**WHAT THE TASK REQUIRES**. Retype the material so that each line matches the original exactly.
[MATERIAL SUPPLIED — start]
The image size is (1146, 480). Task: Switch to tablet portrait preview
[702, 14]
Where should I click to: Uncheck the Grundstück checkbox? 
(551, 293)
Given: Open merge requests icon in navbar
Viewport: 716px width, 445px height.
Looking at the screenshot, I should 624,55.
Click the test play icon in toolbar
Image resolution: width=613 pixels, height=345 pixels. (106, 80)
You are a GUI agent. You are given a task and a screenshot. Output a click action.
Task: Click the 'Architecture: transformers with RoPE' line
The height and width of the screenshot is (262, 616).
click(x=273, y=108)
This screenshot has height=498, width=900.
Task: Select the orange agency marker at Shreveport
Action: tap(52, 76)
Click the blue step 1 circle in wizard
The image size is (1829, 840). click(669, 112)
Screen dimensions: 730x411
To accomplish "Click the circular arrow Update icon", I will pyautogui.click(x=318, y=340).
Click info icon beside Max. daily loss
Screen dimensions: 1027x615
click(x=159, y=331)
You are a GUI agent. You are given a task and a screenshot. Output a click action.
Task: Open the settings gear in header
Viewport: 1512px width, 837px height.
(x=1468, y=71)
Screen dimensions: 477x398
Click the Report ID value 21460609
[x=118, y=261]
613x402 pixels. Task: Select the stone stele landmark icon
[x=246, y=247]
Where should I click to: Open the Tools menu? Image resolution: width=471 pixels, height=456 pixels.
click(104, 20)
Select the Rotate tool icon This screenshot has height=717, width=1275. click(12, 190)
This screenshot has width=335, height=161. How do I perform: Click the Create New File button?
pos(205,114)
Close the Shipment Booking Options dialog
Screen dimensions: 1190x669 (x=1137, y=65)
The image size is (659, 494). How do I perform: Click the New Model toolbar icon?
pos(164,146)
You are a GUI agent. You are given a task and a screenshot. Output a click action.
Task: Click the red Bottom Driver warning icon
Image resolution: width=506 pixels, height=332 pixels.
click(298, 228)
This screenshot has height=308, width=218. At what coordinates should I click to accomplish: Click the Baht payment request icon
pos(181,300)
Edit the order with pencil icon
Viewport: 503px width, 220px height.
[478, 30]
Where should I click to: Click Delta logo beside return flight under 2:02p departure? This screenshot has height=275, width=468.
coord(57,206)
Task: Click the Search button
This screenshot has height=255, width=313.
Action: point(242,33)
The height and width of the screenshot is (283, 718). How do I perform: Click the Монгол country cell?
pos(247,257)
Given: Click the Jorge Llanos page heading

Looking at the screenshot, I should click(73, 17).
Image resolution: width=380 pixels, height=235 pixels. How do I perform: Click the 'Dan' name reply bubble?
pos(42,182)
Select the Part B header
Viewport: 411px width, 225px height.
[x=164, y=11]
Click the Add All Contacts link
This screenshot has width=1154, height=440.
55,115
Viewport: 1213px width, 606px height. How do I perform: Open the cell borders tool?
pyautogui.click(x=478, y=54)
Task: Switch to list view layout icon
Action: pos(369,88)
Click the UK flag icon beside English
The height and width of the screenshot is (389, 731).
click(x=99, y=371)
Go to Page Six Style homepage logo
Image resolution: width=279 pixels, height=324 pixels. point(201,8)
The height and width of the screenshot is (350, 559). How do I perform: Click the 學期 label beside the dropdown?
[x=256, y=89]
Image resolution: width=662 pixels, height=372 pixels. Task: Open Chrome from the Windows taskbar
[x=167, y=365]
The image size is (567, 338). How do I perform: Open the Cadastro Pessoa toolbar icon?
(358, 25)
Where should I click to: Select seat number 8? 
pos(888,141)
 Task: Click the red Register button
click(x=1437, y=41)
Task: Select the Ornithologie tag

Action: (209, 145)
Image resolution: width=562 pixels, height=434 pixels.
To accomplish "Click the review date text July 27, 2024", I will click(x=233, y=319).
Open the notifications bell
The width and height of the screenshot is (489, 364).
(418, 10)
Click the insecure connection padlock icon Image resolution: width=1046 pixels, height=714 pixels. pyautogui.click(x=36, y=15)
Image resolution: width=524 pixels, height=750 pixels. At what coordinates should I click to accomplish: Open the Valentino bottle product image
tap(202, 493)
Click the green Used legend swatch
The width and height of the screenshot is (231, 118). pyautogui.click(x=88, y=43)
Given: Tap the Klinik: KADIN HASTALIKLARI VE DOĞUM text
[MATERIAL SUPPLIED — finish]
**TASK SOLUTION**.
The image size is (1146, 480). Task: Switch to tablet portrait preview
[702, 14]
Where should I click to: Uncheck the Grundstück checkbox? 
(551, 293)
Given: Open merge requests icon in navbar
Viewport: 716px width, 445px height.
Looking at the screenshot, I should 624,55.
Click the test play icon in toolbar
Image resolution: width=613 pixels, height=345 pixels. (106, 80)
You are a GUI agent. You are given a task and a screenshot. Output a click action.
Task: Click the 'Architecture: transformers with RoPE' line
The height and width of the screenshot is (262, 616).
click(x=273, y=108)
This screenshot has height=498, width=900.
Task: Select the orange agency marker at Shreveport
Action: tap(52, 76)
Click the blue step 1 circle in wizard
The image size is (1829, 840). click(669, 112)
Screen dimensions: 730x411
To accomplish "Click the circular arrow Update icon", I will pyautogui.click(x=318, y=340).
Click info icon beside Max. daily loss
Screen dimensions: 1027x615
click(x=159, y=331)
You are a GUI agent. You are given a task and a screenshot. Output a click action.
Task: Open the settings gear in header
Viewport: 1512px width, 837px height.
(x=1468, y=71)
Screen dimensions: 477x398
Click the Report ID value 21460609
[x=118, y=261]
613x402 pixels. Task: Select the stone stele landmark icon
[x=246, y=247]
Where should I click to: Open the Tools menu? Image resolution: width=471 pixels, height=456 pixels.
click(104, 20)
Select the Rotate tool icon This screenshot has height=717, width=1275. click(12, 190)
This screenshot has width=335, height=161. How do I perform: Click the Create New File button?
pos(205,114)
Close the Shipment Booking Options dialog
Screen dimensions: 1190x669 (x=1137, y=65)
The image size is (659, 494). How do I perform: Click the New Model toolbar icon?
pos(164,146)
You are a GUI agent. You are given a task and a screenshot. Output a click action.
Task: Click the red Bottom Driver warning icon
Image resolution: width=506 pixels, height=332 pixels.
click(298, 228)
This screenshot has height=308, width=218. At what coordinates should I click to accomplish: Click the Baht payment request icon
pos(181,300)
Edit the order with pencil icon
Viewport: 503px width, 220px height.
[478, 30]
Where should I click to: Click Delta logo beside return flight under 2:02p departure? This screenshot has height=275, width=468.
coord(57,206)
Task: Click the Search button
This screenshot has height=255, width=313.
Action: point(242,33)
The height and width of the screenshot is (283, 718). How do I perform: Click the Монгол country cell?
pos(247,257)
Given: Click the Jorge Llanos page heading

Looking at the screenshot, I should click(73, 17).
Image resolution: width=380 pixels, height=235 pixels. How do I perform: Click the 'Dan' name reply bubble?
pos(42,182)
Select the Part B header
Viewport: 411px width, 225px height.
[x=164, y=11]
Click the Add All Contacts link
This screenshot has width=1154, height=440.
55,115
Viewport: 1213px width, 606px height. How do I perform: Open the cell borders tool?
pyautogui.click(x=478, y=54)
Task: Switch to list view layout icon
Action: pos(369,88)
Click the UK flag icon beside English
The height and width of the screenshot is (389, 731).
click(x=99, y=371)
Go to Page Six Style homepage logo
Image resolution: width=279 pixels, height=324 pixels. point(201,8)
The height and width of the screenshot is (350, 559). How do I perform: Click the 學期 label beside the dropdown?
[x=256, y=89]
Image resolution: width=662 pixels, height=372 pixels. Task: Open Chrome from the Windows taskbar
[x=167, y=365]
The image size is (567, 338). How do I perform: Open the Cadastro Pessoa toolbar icon?
(358, 25)
Where should I click to: Select seat number 8? 
pos(888,141)
 Task: Click the red Register button
click(x=1437, y=41)
Task: Select the Ornithologie tag

Action: (209, 145)
Image resolution: width=562 pixels, height=434 pixels.
To accomplish "Click the review date text July 27, 2024", I will click(x=233, y=319).
Open the notifications bell
The width and height of the screenshot is (489, 364).
(418, 10)
Click the insecure connection padlock icon Image resolution: width=1046 pixels, height=714 pixels. pyautogui.click(x=36, y=15)
Image resolution: width=524 pixels, height=750 pixels. At what coordinates should I click to accomplish: Open the Valentino bottle product image
tap(202, 493)
Click the green Used legend swatch
The width and height of the screenshot is (231, 118). pyautogui.click(x=88, y=43)
Given: Tap the Klinik: KADIN HASTALIKLARI VE DOĞUM text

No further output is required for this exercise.